• **STATED GOAL**
Present the data from the start through the line containing "Action: [x=79, y=479]", inclusive, as a two-column CSV with the headers instruction and response. Give one row for each request, with its text in instruction and its answer in response, each in one quoted field with line breaks replaced by spaces, and leave the pictures out.

'''

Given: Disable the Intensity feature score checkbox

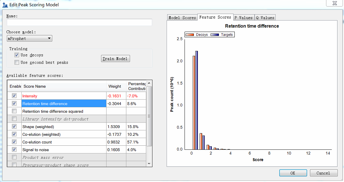Looking at the screenshot, I should [14, 96].
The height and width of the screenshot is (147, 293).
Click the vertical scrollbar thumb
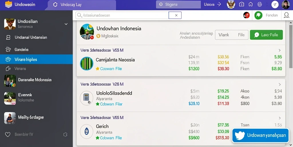[291, 46]
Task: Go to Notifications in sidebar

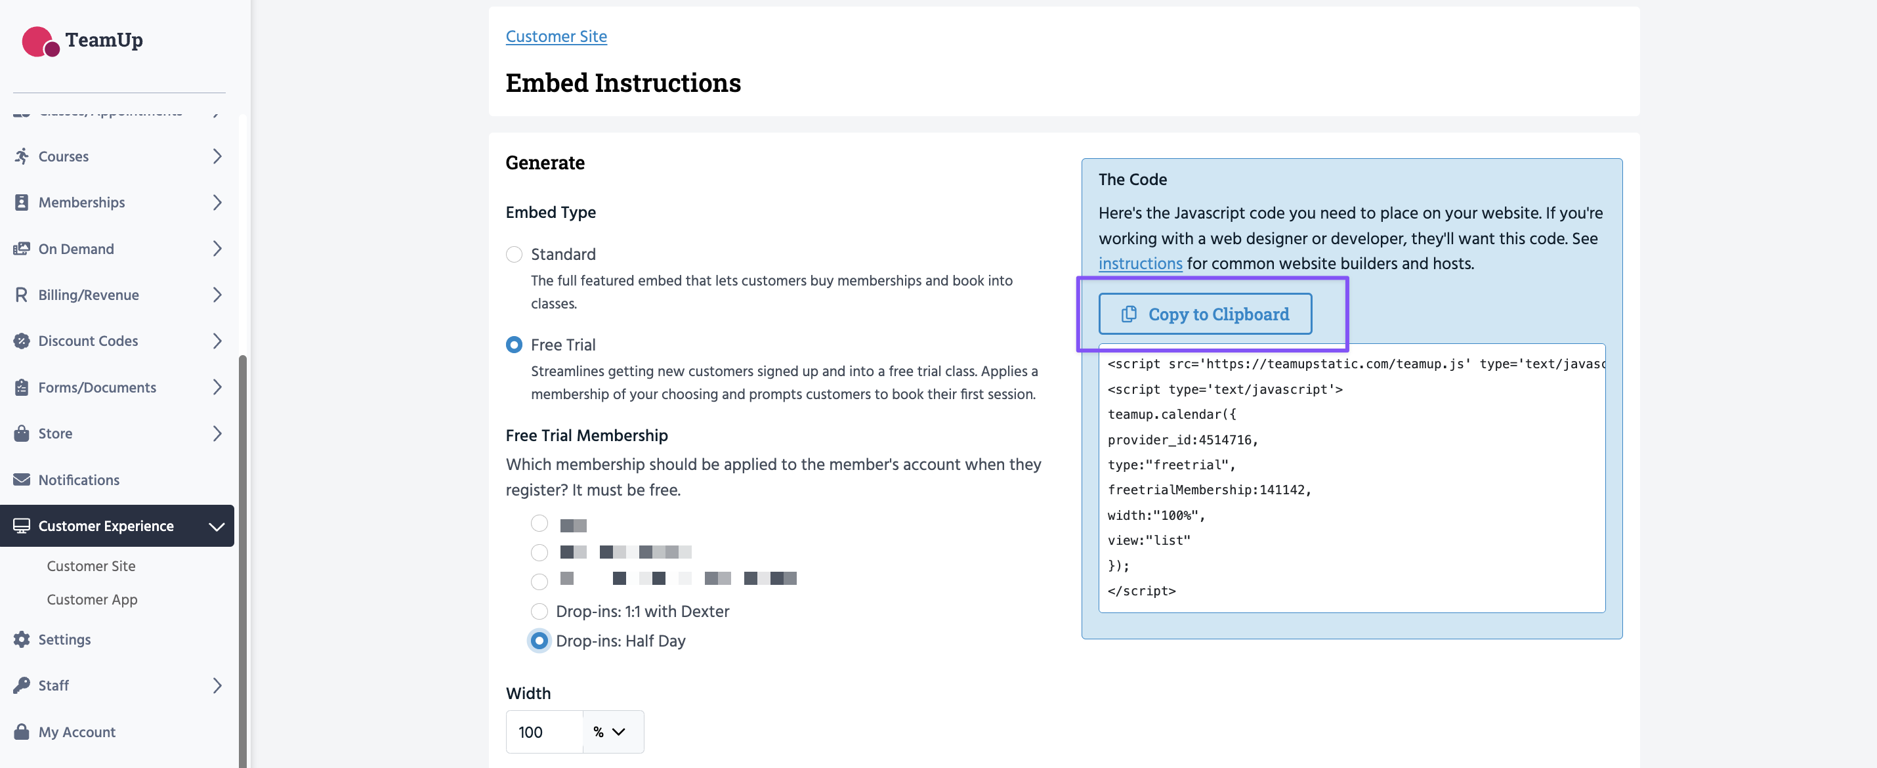Action: [x=79, y=479]

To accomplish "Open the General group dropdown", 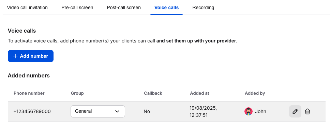I will point(98,111).

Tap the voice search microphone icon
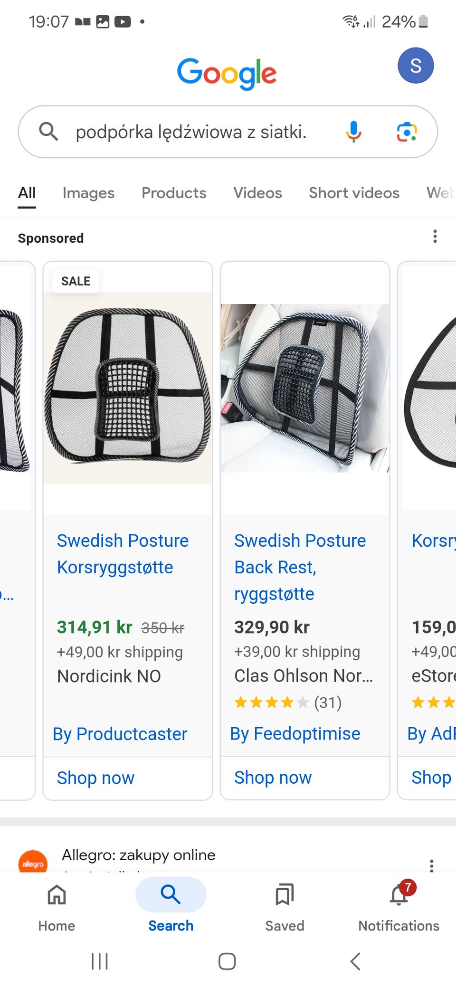coord(353,132)
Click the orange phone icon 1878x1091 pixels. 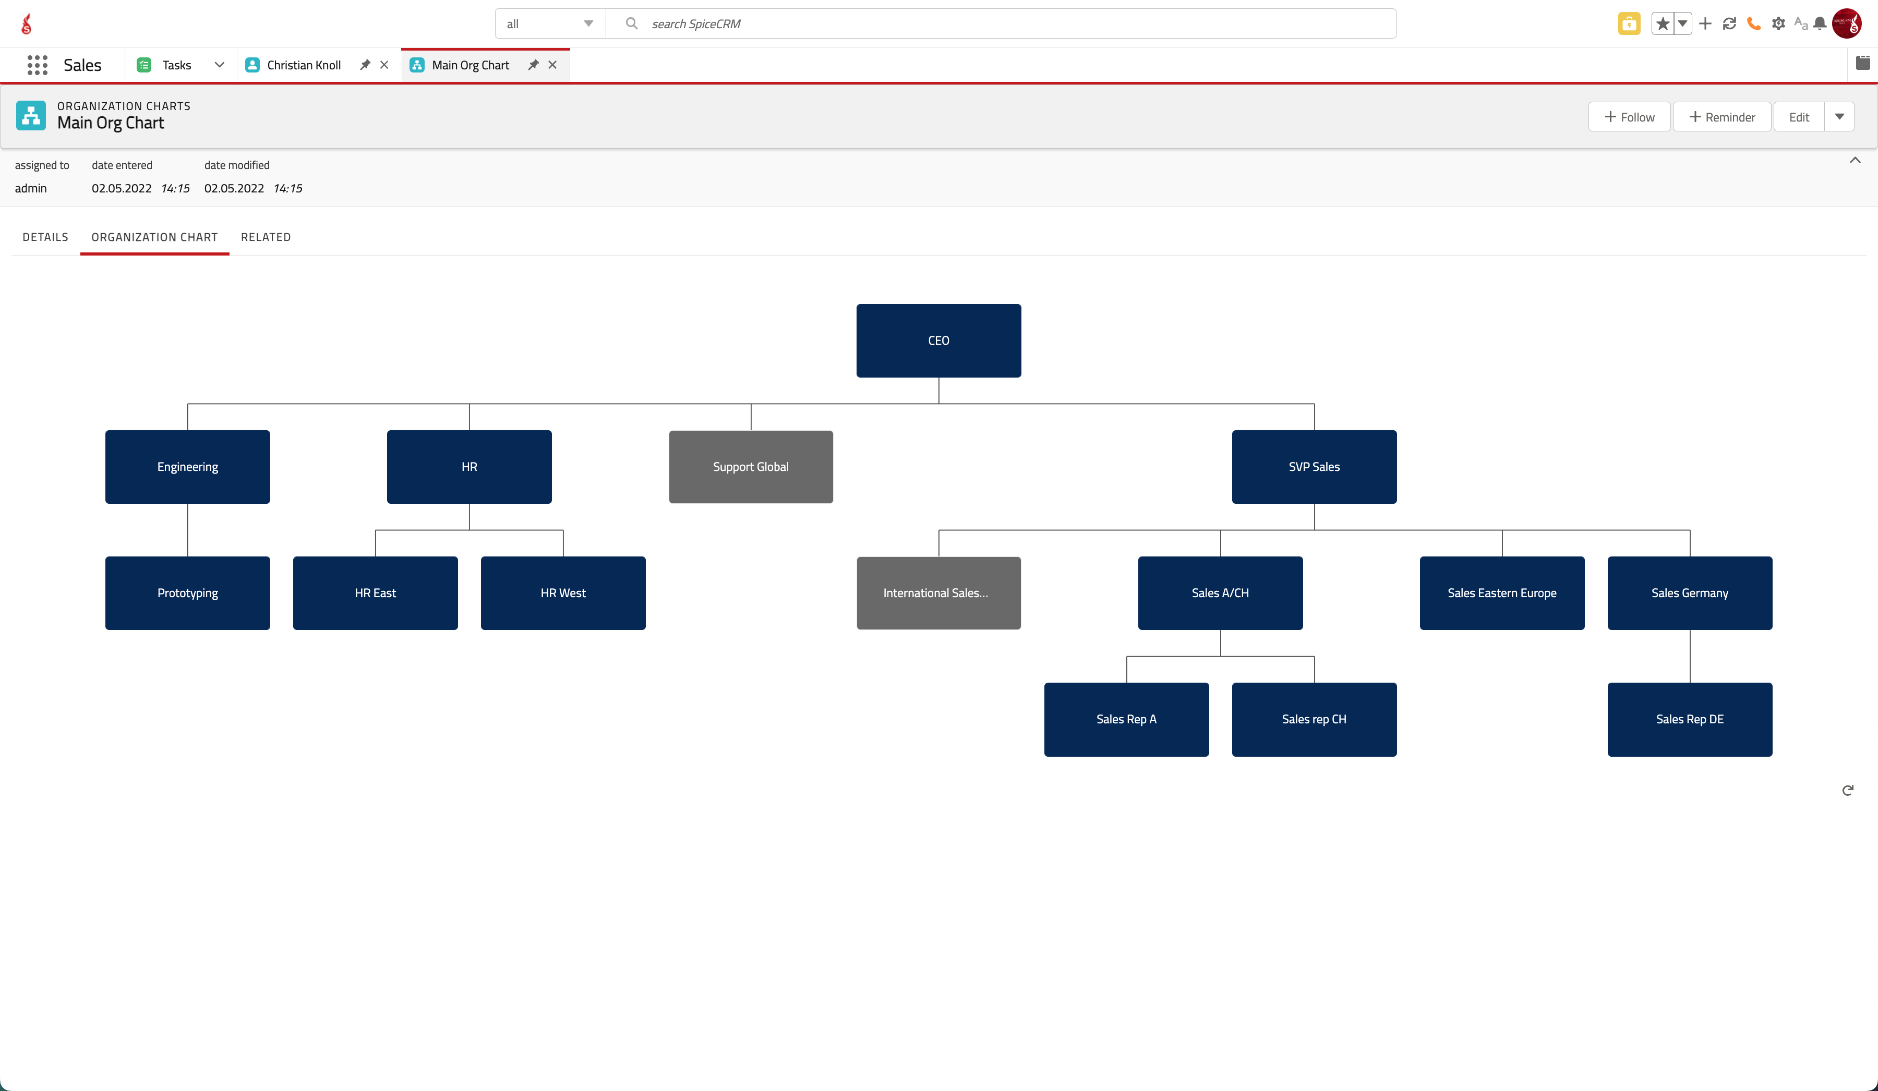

'''

• **THE COMPLETED TASK**
instruction,response
"Given: Disable the Intensity feature score checkbox","Looking at the screenshot, I should [14, 96]."
"The height and width of the screenshot is (147, 293). Click the vertical scrollbar thumb","[291, 46]"
"Task: Go to Notifications in sidebar","Action: [x=79, y=479]"